*What you need to do*.
The data below is to be copied exactly, line by line.

*Record extracts*.
= Beginning of Section =

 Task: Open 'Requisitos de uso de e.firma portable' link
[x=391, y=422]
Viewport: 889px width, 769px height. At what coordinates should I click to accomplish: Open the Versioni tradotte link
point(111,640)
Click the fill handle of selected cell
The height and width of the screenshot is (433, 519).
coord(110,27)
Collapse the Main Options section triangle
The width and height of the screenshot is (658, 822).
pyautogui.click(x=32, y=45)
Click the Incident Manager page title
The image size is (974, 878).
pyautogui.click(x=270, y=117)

= End of Section =

*Exercise result*.
 Task: Open 'Requisitos de uso de e.firma portable' link
[x=391, y=422]
Viewport: 889px width, 769px height. At what coordinates should I click to accomplish: Open the Versioni tradotte link
point(111,640)
Click the fill handle of selected cell
The height and width of the screenshot is (433, 519).
coord(110,27)
Collapse the Main Options section triangle
The width and height of the screenshot is (658, 822).
pyautogui.click(x=32, y=45)
Click the Incident Manager page title
The image size is (974, 878).
pyautogui.click(x=270, y=117)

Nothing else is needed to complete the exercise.